> [What you need to do]:
1 – Quote the Nutch crawler write-up word for word, beginning at the words "The open-source Nutch" and stopping after "a customized crawler.".
2 – Extend the Nutch crawler write-up from the point where it stops.
═════ Text passage
You have subscribed to a wiki page or wiki category on "Nutch Wiki" for change notification.

The following page has been changed by MattKangas:
http://wiki.apache.org/nutch/DissectingTheNutchCrawler

New page:
==   Dissecting the Nutch 0.5 Crawler  ==
(10/2004 kangas)

====   Revisions  ====
||  1.1  ||  20 Apr 2005  ||  moved to wiki.apache.org  ||
||  1.0  ||  15 Nov 2004  ||  first published on nutch twiki  ||

====   Table of Contents  ====


   *  [DissectingTheNutchCrawler#Introduction]
   *  [DissectingTheNutchCrawler#The_nutch_shell_script]
   *  [DissectingTheNutchCrawler#Command_crawl_net_nutch_tools_Cr]
   *  [DissectingTheNutchCrawler#Command_admin_create_net_nutch_t]
   *  [DissectingTheNutchCrawler#Command_inject_net_nutch_db_WebD]
   *  [DissectingTheNutchCrawler#Command_generate_net_nutch_tools]
   *  [DissectingTheNutchCrawler#Command_fetch_net_nutch_fetcher_]
   *  [DissectingTheNutchCrawler#Factory_classes_Overview]
   *  [DissectingTheNutchCrawler#Aside_net_nutch_util_NutchConfig]
   *  [DissectingTheNutchCrawler#Factory_classes_URLFilterFactory]
   *  [DissectingTheNutchCrawler#Factory_classes_ParserFactory_Pr]
   *  [DissectingTheNutchCrawler#Summary_Nutch_crawler_extension_]



==  Introduction  ==

The open-source Nutch search engine consists, very roughly, of three
components:

   *  the crawler, which discovers and retrieves web pages
   *  theWebDB, a custom database that stores knownURLs and fetched page contents
   *  the indexer, which dissects pages and builds keyword-based indexes from them


This document attempts to describe the operation of the crawler. We
begin with theory and drill down to into the details needed to create
a customized crawler.

Nutch is implemented in Java, so basic knowledge of the language is
assumed.


==  The "nutch" shell script  ==

 [http://www.nutch.org/docs/en/tutorial.html] 


The Nutch tutorial describes a number of operations that can be
performed using the "bin/nutch" shell script. Looking inside this
script, we see that each command corresponds to a specific Java class.

For an intranet crawl, you will edit some config files and then call
"bin/nutch crawl ...". This corresponds to the class net.nutch.tools.CrawlTool.

For a whole-web crawl, you will perform several steps, including:

{{{
$ bin/nutch admin db -create
$ bin/nutch inject db ...
$ bin/nutch generate db segments
$ bin/nutch fetch ...
══════════
═════ Data excerpts
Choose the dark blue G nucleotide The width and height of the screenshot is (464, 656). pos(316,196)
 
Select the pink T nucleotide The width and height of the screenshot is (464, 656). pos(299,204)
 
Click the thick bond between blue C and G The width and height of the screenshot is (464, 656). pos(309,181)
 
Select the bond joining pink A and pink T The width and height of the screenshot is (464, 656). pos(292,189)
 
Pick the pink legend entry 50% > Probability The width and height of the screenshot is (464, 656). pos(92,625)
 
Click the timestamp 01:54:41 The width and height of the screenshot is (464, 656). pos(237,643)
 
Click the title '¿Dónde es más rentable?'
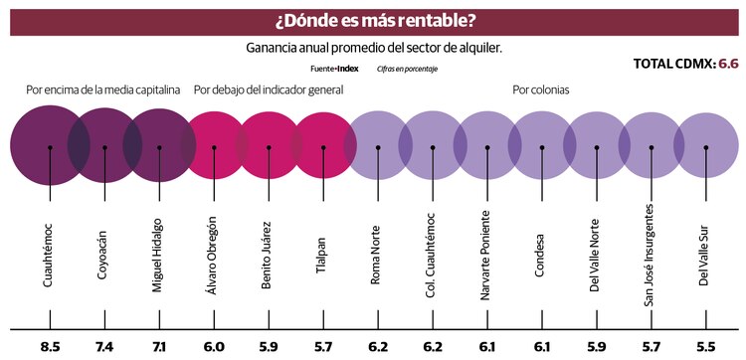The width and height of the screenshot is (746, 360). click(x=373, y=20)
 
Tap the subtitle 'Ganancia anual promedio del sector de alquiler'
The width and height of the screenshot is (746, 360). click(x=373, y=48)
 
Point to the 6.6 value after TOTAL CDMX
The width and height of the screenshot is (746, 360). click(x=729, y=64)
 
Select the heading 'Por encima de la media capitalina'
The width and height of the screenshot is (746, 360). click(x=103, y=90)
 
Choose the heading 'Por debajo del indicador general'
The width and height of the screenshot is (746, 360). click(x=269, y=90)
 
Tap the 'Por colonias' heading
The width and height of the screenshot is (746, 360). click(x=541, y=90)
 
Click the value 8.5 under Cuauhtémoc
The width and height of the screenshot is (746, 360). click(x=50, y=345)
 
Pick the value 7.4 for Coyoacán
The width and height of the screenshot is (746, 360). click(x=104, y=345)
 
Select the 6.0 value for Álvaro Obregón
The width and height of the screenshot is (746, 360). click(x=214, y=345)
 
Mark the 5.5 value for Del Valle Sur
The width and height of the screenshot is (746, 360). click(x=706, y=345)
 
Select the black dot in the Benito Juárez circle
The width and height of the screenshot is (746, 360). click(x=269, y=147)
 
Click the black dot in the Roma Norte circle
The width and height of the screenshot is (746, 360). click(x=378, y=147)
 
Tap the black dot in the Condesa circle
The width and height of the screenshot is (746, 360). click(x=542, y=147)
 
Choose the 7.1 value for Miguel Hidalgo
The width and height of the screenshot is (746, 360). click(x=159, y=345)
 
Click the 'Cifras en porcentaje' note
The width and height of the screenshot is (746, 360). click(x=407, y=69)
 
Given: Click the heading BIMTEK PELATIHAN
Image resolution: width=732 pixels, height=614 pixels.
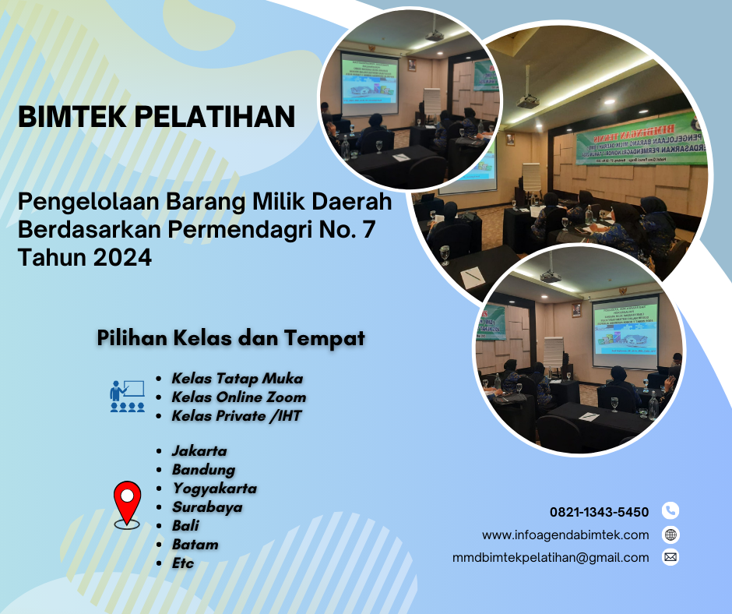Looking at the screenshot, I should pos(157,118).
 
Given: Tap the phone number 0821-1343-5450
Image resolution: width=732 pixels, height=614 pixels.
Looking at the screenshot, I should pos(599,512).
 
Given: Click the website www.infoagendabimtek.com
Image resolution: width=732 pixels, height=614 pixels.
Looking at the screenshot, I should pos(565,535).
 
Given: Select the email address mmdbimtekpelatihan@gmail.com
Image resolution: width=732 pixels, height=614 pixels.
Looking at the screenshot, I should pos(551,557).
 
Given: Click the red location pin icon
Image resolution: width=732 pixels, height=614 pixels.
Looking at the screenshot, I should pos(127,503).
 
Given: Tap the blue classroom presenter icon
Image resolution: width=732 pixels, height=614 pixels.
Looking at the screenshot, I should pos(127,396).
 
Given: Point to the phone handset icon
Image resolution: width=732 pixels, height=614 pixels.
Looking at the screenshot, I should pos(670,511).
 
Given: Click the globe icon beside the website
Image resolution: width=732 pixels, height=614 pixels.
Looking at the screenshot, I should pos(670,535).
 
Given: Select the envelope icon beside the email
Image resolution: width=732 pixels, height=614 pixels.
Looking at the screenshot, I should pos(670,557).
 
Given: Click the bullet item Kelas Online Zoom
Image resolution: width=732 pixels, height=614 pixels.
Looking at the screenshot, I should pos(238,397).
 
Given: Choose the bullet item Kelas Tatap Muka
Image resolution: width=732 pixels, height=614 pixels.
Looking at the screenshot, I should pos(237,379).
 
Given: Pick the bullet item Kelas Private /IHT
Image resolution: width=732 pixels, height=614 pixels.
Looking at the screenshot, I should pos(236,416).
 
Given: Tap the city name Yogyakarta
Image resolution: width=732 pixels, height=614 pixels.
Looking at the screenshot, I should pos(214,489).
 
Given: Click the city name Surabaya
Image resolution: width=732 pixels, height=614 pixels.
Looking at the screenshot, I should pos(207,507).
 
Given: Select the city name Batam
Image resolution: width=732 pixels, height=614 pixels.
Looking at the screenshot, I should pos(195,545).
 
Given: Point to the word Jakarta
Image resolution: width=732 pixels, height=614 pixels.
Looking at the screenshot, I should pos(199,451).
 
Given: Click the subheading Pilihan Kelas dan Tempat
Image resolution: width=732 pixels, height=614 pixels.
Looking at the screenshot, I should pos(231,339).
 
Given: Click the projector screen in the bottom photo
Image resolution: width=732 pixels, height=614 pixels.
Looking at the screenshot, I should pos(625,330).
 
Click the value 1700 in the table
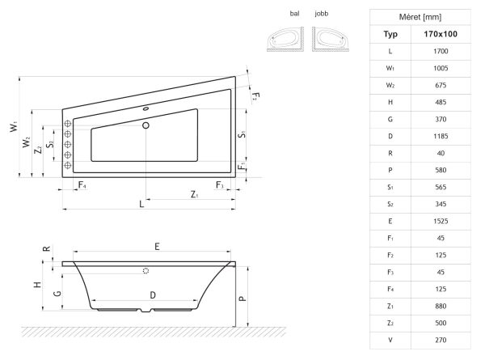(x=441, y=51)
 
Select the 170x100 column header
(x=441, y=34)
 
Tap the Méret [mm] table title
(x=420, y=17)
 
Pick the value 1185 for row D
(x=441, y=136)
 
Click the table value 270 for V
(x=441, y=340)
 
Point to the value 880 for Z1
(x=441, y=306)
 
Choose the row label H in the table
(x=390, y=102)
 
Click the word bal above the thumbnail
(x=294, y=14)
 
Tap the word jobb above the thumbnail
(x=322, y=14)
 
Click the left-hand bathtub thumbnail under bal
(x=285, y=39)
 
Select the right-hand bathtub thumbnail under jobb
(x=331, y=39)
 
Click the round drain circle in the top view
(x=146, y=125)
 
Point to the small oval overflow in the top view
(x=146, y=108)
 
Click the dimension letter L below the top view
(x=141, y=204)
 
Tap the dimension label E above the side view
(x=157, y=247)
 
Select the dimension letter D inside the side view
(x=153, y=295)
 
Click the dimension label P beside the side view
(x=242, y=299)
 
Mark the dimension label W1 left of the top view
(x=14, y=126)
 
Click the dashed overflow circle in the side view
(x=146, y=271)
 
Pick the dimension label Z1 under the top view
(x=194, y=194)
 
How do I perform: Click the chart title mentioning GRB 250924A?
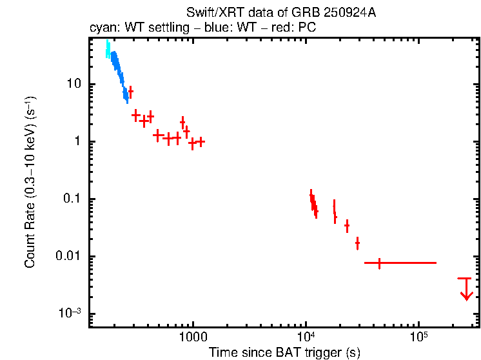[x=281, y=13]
══════════
═════ Data excerpts
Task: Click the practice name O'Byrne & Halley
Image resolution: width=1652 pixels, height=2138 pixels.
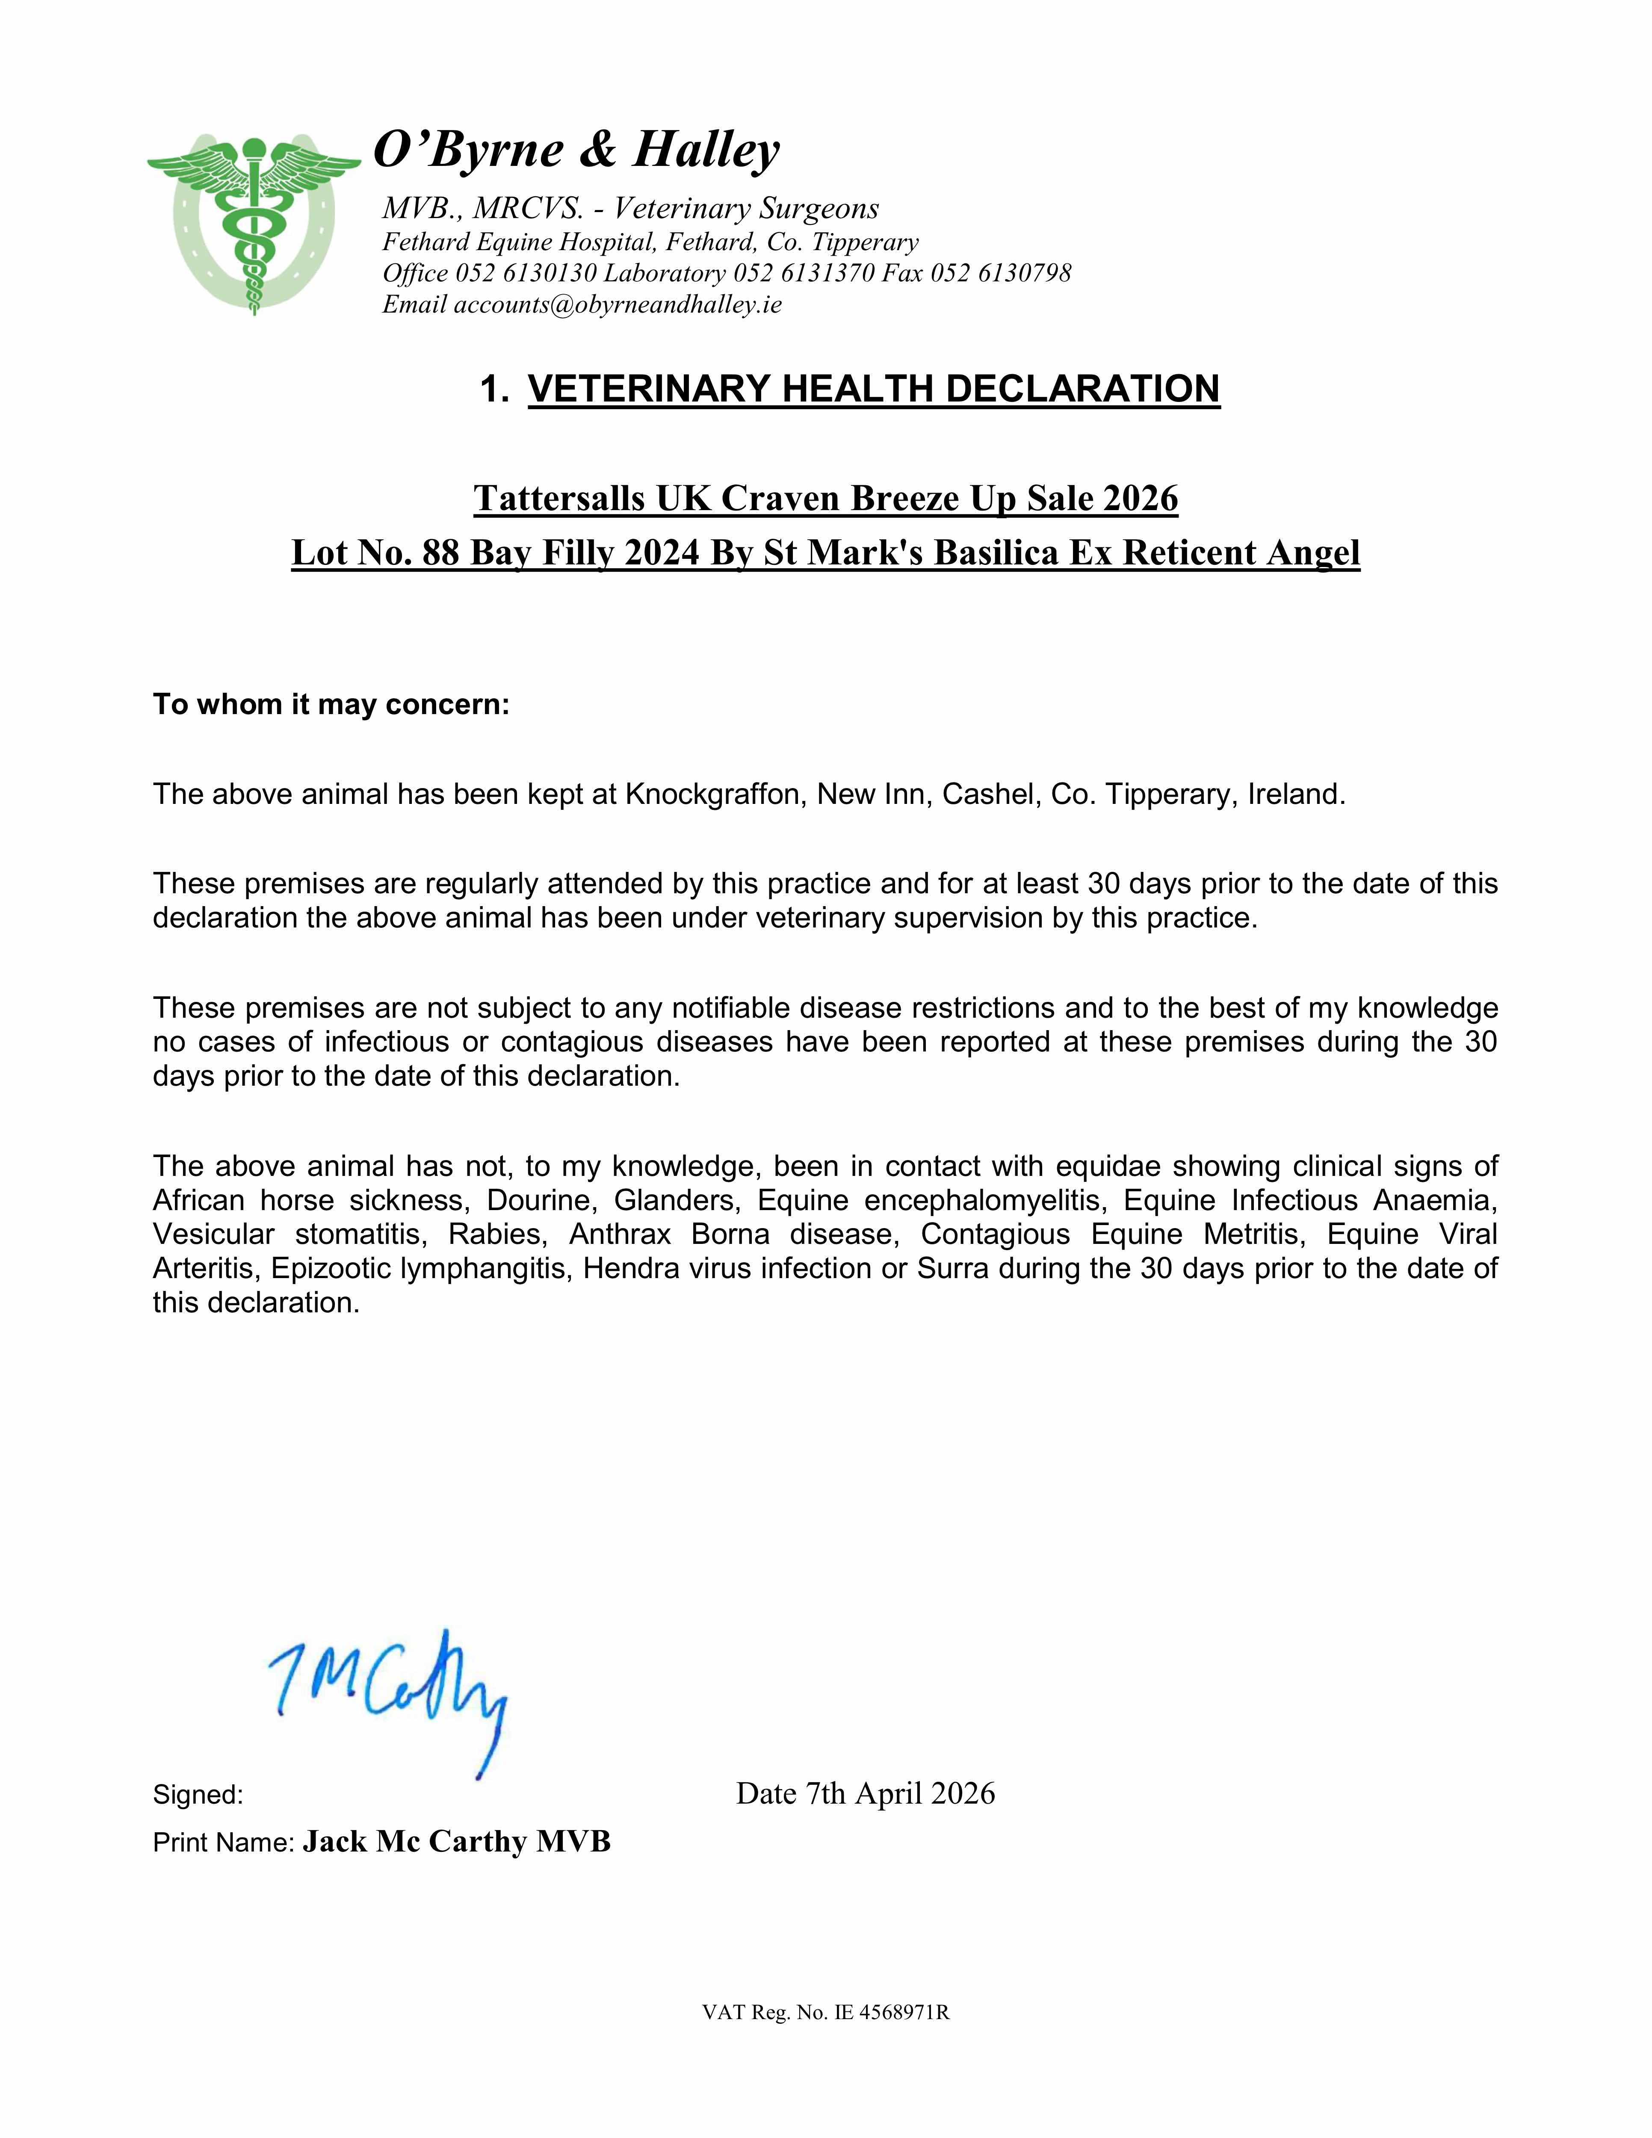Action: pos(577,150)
══════════
> [Exercise results]:
1 –
The open-source Nutch search engine consists, very roughly, of three
components:

   *  the crawler, which discovers and retrieves web pages
   *  theWebDB, a custom database that stores knownURLs and fetched page contents
   *  the indexer, which dissects pages and builds keyword-based indexes from them


This document attempts to describe the operation of the crawler. We
begin with theory and drill down to into the details needed to create
a customized crawler.

2 –
$ bin/nutch updatedb ...
$ bin/nutch analyze ...
}}}

Each command corresponds to a Java class as follows:

   *  admin:    net.nutch.tools.WebDBAdminTool
   *  inject:   net.nutch.db.WebDBInjector
   *  generate: net.nutch.tools.FetchListTool
   *  fetch:    net.nutch.fetcher.Fetcher
   *  updatedb: net.nutch.tools.UpdateDatabaseTool
   *  analyze:  net.nutch.tools.LinkAnalysisTool


These commands can be specified using either their nickname, or by
their full class name. Thus, the following two commands have the same
effect:

{{{
$ bin/nutch admin db -create
$ bin/nutch net.nutch.tools.WebDBAdminTool db -create
}}}

The ability to invoke arbitrary Java classes will come in handy when
we want to customize the behavior of the basic Nutch operations. Let's
see how we might do that by examining the one-step intranet crawler.


==  Command "crawl": net.nutch.tools.CrawlTool  ==

'''CrawlTool''' is a class that does little more than lash together the
steps you'd do manually for a whole-web crawl. It consists of two
simple static methods, plus a main(). Here is an outline of its operations:


{{{
- start logger:                        LogFormatter.getLogger(...)
- load "crawl-tool.xml" config file:   NutchConf.addConfResource(...)
- read arguments from command-line
- create a new web db:                   WebDBAdminTool.main(...)
- add rootURLs into the db:             WebDBInjector.main(...)
- for 1 to depth (=5 by default):      
    - generate a new segment:            FetchListTool.main(...)
    - fetch the segment:                  Fetcher.main(...)
    - update the db:                     UpdateDatabaseTool.main(...)
- comment: 
    "Re-fetch everything to get complete set of incoming anchor texts"
- delete all old segment data:         FileUtil.fullyDelete(...)
- make a single segment with all pages:FetchListTool.main(...)
- re-fetch everything:                    Fetcher.main(...)
- index:                                 IndexSegment.main(...)
- dedup:                                 DeleteDuplicates.main(...)
- merge:                                 IndexMerger.main(...)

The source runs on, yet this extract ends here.